A great classic, the Gift by Marcel Mauss:https://en.wikipedia.org/wiki/The_Gift_(book)
With free PDFs available online. It starts with a old Scandinavian poem:
"I have never found a man so generous and hospitable that he would not receive a present, nor one so liberal with his money that he would dislike a reward if he could get one.
Friends should rejoice each others’ hearts with gifts of weapons and raiment, that is clear from one’s own experience. That friendship lasts longest—if there is a chance of its being a success—in which friends both give and receive gifts._
A man ought to be a friend to his friend and repay gift with gift. People should meet smiles with smiles and lies with treachery.
Know—if you have a friend in whom you have sure confidence and wish to make use of him, you ought to exchange ideas and gifts with him and go to see him often.
If you have another in whom you have no confidence and yet will make use of him, you ought to address him with fair words but crafty heart and repay treachery with lies.
Further, with regard to him in whom you have no confidence and of whose motives you are suspicious, you ought to smile upon him and dissemble your feelings.
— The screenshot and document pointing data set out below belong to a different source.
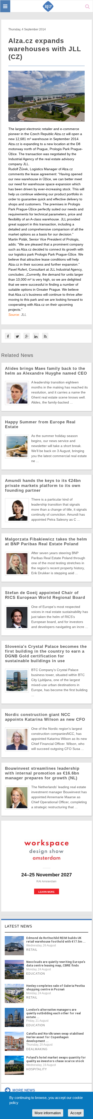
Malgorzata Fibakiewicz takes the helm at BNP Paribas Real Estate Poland (46, 541)
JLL (23, 315)
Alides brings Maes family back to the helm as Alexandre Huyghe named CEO (46, 371)
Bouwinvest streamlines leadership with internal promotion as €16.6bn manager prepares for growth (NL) (42, 773)
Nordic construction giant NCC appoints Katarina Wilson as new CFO (45, 717)
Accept (75, 1113)
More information (48, 1113)
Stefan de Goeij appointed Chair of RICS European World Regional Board (45, 595)
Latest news (18, 926)
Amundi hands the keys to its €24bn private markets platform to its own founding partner (43, 485)
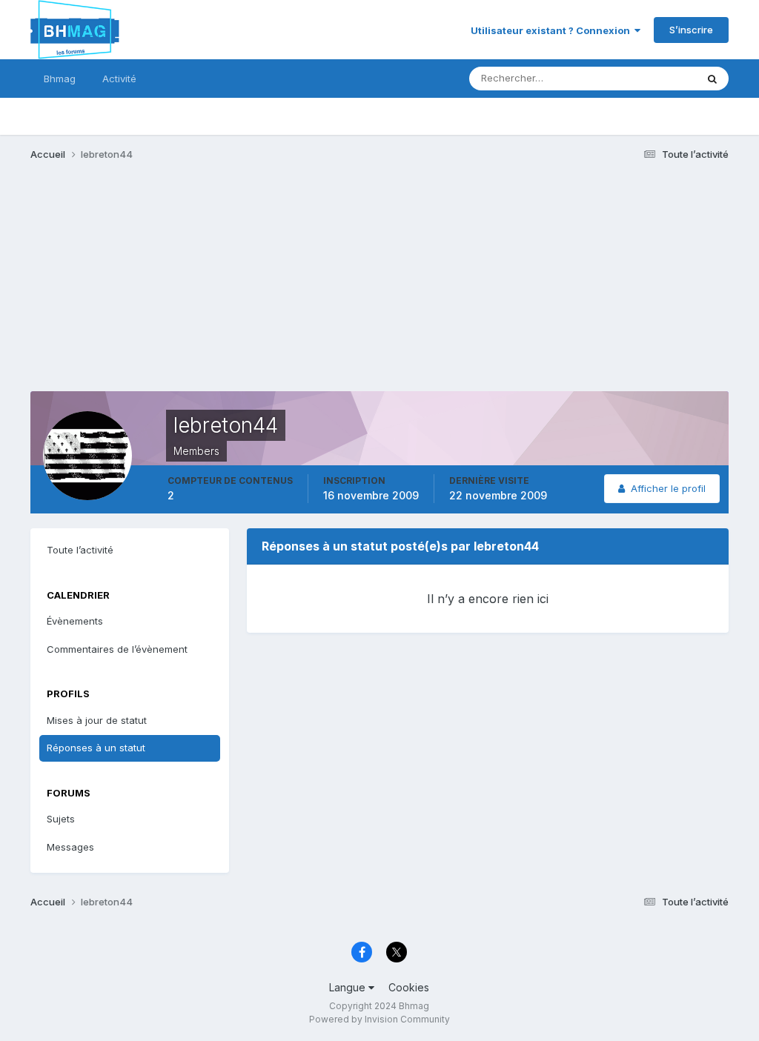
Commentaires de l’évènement (117, 649)
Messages (70, 847)
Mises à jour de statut (629, 78)
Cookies (408, 987)
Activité (119, 78)
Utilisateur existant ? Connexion (552, 30)
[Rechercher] (712, 78)
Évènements (75, 621)
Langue (348, 987)
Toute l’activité (80, 550)
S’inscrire (691, 30)
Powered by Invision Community (379, 1019)
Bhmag (60, 78)
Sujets (61, 819)
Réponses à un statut (96, 748)
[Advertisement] (203, 287)
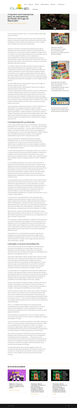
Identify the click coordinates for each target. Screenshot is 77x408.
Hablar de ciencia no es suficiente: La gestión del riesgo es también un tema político (16, 386)
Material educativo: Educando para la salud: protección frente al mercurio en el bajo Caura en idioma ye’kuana (60, 51)
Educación (26, 9)
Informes (53, 4)
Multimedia (35, 9)
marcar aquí (42, 34)
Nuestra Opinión (45, 4)
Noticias (37, 4)
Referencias (61, 4)
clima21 (11, 23)
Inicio (25, 4)
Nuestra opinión (16, 390)
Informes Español (34, 394)
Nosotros (31, 4)
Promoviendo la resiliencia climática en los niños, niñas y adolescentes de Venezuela (60, 109)
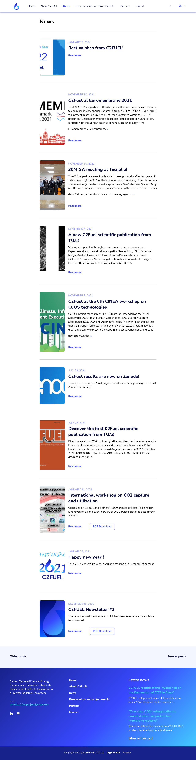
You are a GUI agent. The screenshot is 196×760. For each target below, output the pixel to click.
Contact (139, 6)
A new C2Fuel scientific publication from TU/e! (109, 238)
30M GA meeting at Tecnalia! (97, 169)
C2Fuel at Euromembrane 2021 (100, 100)
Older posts (18, 656)
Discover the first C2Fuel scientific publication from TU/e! (103, 431)
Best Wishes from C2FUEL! (95, 48)
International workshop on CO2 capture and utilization (108, 498)
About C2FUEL (49, 6)
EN (180, 6)
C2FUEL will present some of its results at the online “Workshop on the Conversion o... (154, 695)
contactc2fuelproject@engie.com (29, 704)
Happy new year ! (86, 557)
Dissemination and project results (94, 6)
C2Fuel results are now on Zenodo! (103, 376)
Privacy (127, 752)
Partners (125, 6)
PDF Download (102, 526)
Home (31, 6)
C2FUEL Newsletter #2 (91, 609)
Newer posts (177, 656)
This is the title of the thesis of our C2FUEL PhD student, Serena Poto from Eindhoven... (155, 720)
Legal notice (113, 752)
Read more (74, 55)
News (66, 6)
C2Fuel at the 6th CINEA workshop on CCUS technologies (107, 304)
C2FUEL (16, 6)
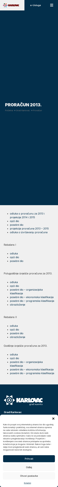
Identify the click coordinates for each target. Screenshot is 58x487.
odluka (14, 253)
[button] (53, 418)
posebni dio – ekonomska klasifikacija (32, 297)
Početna (9, 110)
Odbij (29, 467)
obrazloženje (17, 304)
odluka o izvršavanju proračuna (28, 232)
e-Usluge (35, 5)
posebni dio (16, 224)
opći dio (15, 221)
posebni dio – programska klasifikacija (32, 300)
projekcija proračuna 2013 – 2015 (29, 228)
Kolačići (27, 483)
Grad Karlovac (23, 110)
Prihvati (29, 458)
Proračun (37, 110)
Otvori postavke (29, 475)
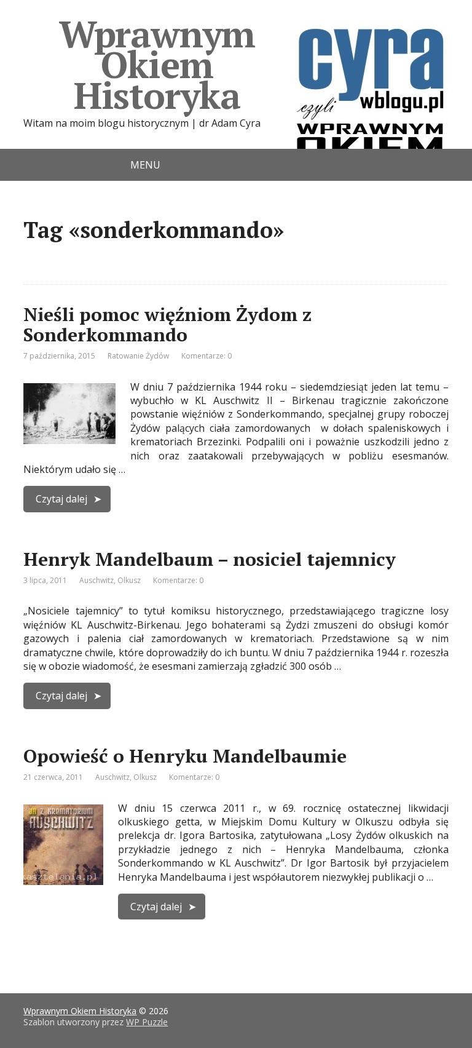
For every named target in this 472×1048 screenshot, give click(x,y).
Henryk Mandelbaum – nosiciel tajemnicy (209, 559)
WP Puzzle (147, 1022)
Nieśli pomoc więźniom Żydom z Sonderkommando (167, 324)
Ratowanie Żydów (138, 356)
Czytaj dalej (61, 499)
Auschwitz (96, 580)
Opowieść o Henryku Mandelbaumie (185, 756)
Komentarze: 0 (206, 356)
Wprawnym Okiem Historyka (157, 64)
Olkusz (129, 580)
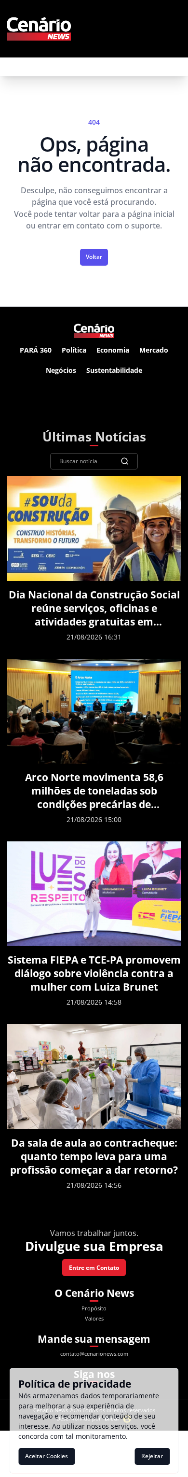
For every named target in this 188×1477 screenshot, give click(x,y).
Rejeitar (152, 1456)
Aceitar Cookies (46, 1456)
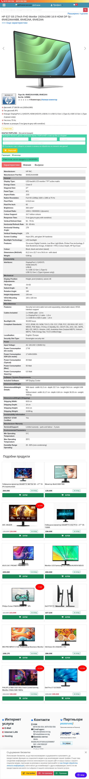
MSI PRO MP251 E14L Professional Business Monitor (23, 647)
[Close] (86, 752)
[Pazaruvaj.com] (70, 724)
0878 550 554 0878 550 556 (14, 1)
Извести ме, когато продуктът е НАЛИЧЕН (20, 159)
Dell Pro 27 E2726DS (53, 687)
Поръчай (11, 150)
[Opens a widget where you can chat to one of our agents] (81, 775)
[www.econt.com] (70, 733)
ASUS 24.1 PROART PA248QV (13, 565)
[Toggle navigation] (4, 5)
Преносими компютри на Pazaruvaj (70, 727)
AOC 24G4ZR (7, 525)
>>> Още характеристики (14, 23)
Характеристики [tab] (12, 165)
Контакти (41, 720)
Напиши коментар (49, 100)
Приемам (62, 773)
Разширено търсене (78, 13)
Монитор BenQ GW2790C (55, 484)
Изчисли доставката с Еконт (68, 737)
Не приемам (46, 773)
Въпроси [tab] (39, 165)
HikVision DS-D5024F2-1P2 (55, 647)
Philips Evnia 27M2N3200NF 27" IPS (16, 606)
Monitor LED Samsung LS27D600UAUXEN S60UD (64, 565)
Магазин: (37, 747)
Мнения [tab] (27, 165)
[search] (85, 10)
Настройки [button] (30, 773)
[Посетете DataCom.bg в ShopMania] (66, 743)
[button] (57, 5)
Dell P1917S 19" (51, 606)
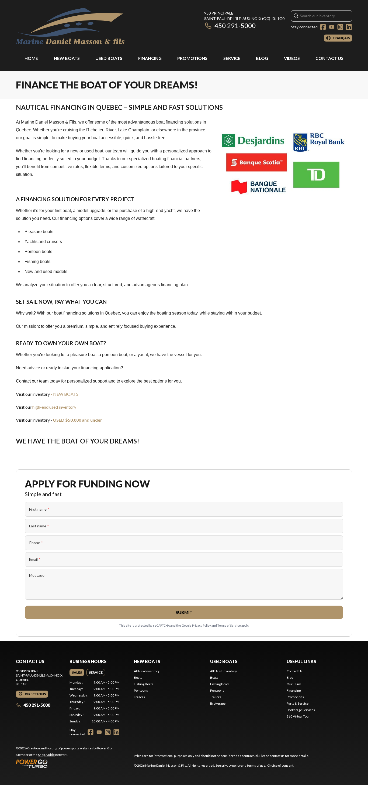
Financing (150, 58)
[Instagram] (340, 27)
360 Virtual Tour (298, 716)
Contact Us (329, 58)
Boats (138, 677)
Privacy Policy (201, 625)
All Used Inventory (223, 671)
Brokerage (217, 703)
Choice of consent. (280, 765)
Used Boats (108, 58)
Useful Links (301, 661)
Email (34, 559)
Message (36, 575)
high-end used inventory (54, 406)
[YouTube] (331, 27)
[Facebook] (323, 27)
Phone (36, 542)
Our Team (294, 684)
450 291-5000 (235, 25)
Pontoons (141, 690)
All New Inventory (146, 671)
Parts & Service (297, 703)
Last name (39, 526)
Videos (292, 58)
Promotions (192, 58)
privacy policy (231, 765)
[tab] (77, 672)
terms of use (256, 765)
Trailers (139, 697)
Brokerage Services (301, 710)
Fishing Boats (143, 684)
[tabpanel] (95, 701)
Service (231, 58)
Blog (262, 58)
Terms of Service (229, 625)
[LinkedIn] (349, 27)
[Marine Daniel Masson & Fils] (70, 26)
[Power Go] (64, 763)
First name (39, 509)
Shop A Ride (46, 755)
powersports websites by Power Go (86, 748)
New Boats (67, 58)
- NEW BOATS (64, 394)
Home (31, 58)
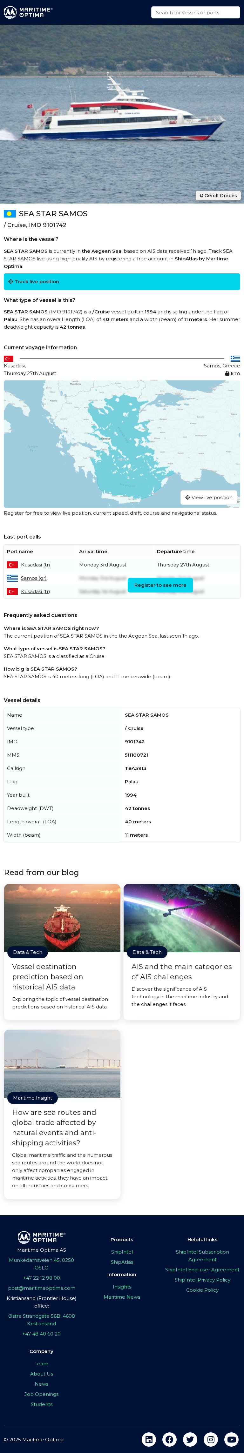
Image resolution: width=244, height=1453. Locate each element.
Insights (122, 1287)
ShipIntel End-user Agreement (202, 1270)
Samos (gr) (34, 578)
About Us (41, 1374)
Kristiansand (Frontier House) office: (42, 1302)
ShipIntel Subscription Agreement (202, 1255)
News (41, 1384)
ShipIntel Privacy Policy (202, 1280)
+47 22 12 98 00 (41, 1278)
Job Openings (41, 1394)
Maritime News (122, 1297)
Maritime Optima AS (41, 1250)
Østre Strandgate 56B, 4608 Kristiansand (41, 1320)
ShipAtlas (122, 1262)
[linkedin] (149, 1439)
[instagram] (211, 1439)
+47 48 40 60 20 (41, 1334)
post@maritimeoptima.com (41, 1288)
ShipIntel (122, 1252)
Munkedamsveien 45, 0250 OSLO (41, 1264)
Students (41, 1404)
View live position (212, 497)
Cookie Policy (202, 1290)
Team (41, 1364)
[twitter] (190, 1439)
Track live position (37, 281)
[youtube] (231, 1439)
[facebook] (169, 1439)
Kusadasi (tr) (35, 565)
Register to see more (160, 585)
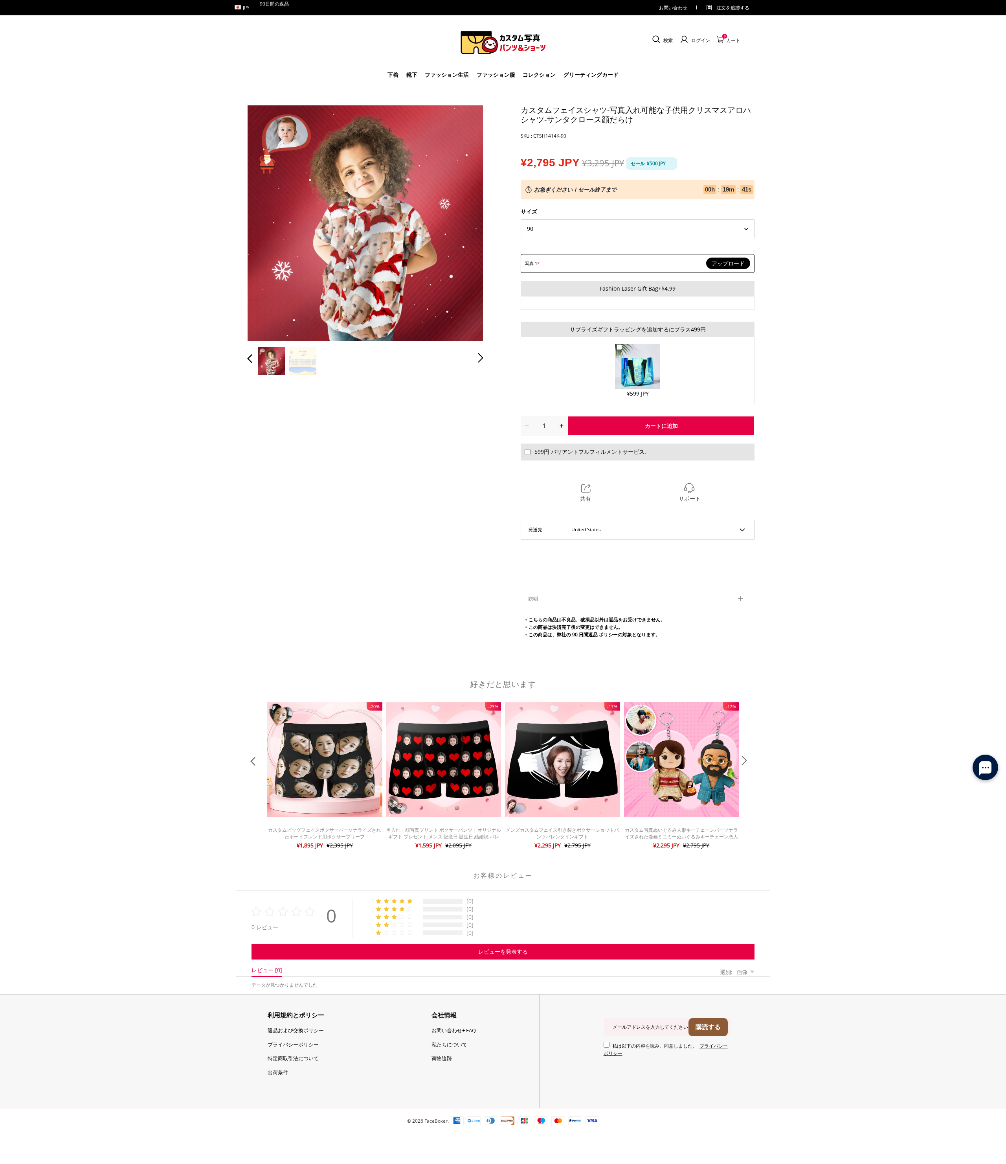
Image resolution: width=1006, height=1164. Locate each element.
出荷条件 (278, 1072)
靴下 (411, 74)
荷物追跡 (441, 1058)
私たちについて (449, 1044)
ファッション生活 (447, 74)
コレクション (539, 74)
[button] (266, 222)
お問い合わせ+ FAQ (453, 1030)
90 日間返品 (585, 634)
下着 (392, 74)
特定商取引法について (293, 1058)
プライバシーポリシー (293, 1044)
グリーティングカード (591, 74)
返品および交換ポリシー (296, 1030)
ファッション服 (496, 74)
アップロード (728, 263)
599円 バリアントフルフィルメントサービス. (590, 451)
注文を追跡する (732, 7)
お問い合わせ (673, 7)
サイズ (529, 211)
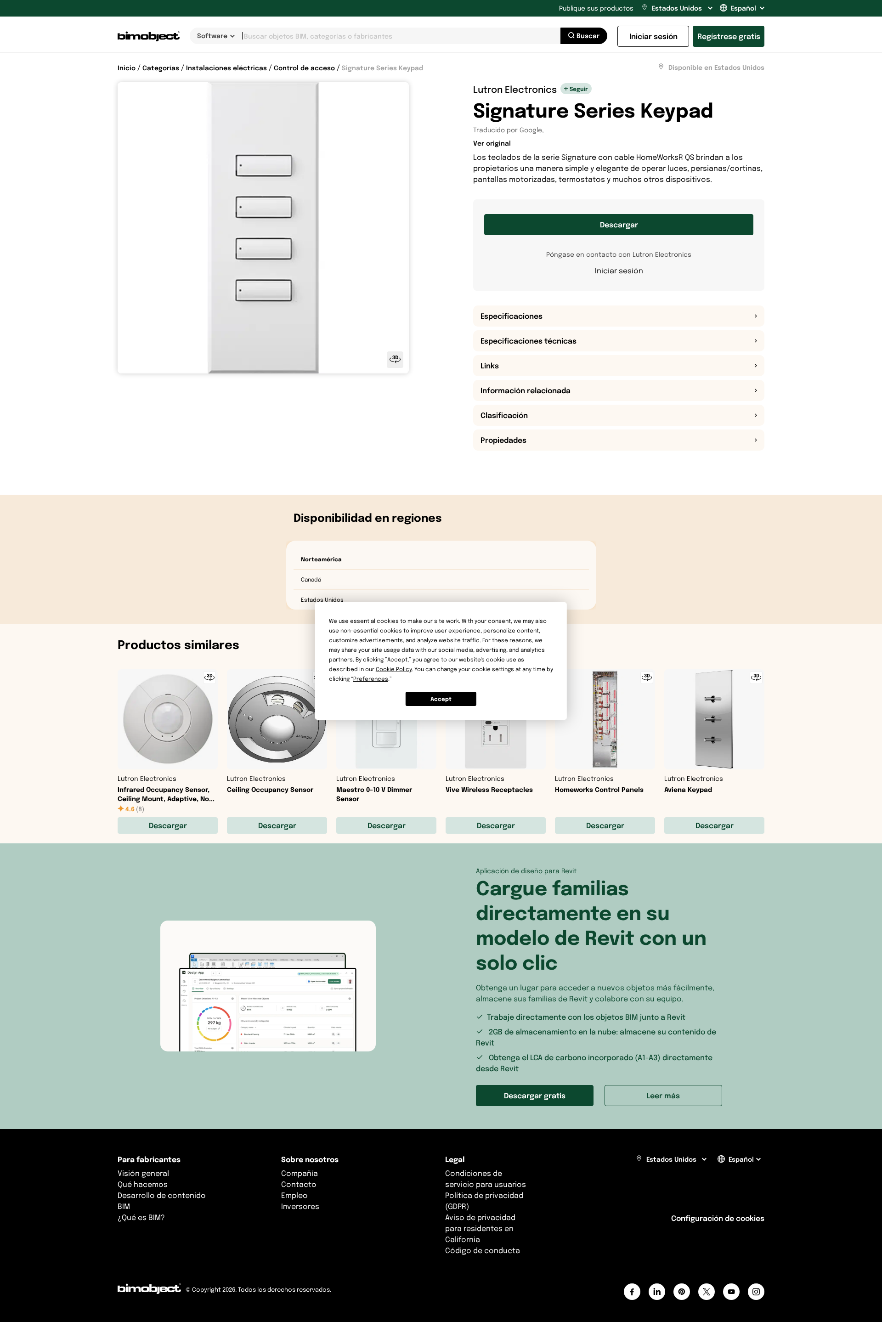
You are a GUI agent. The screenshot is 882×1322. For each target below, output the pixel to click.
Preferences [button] (370, 679)
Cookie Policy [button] (394, 669)
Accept (441, 699)
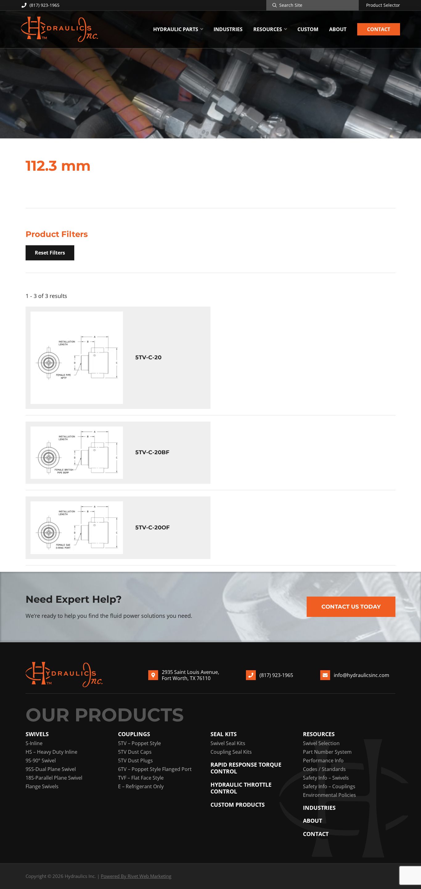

Gifts ought to be repaid in like coin.
Generous and bold men have the best time in life and never foster troubles. But the coward is apprehensive of everything and a miser is always groaning over his gifts.
Better there should be no prayer than excessive offering; a gift always looks for recompense. Better there should be no sacrifice than an excessive slaughter."
Havamal, vv. 39, 41-2, 44-6, 48 and 145, from the translation by D. E. Martin Clarke in The Havamal, with Selections from other Poems in the Edda, Cambridge, 1923.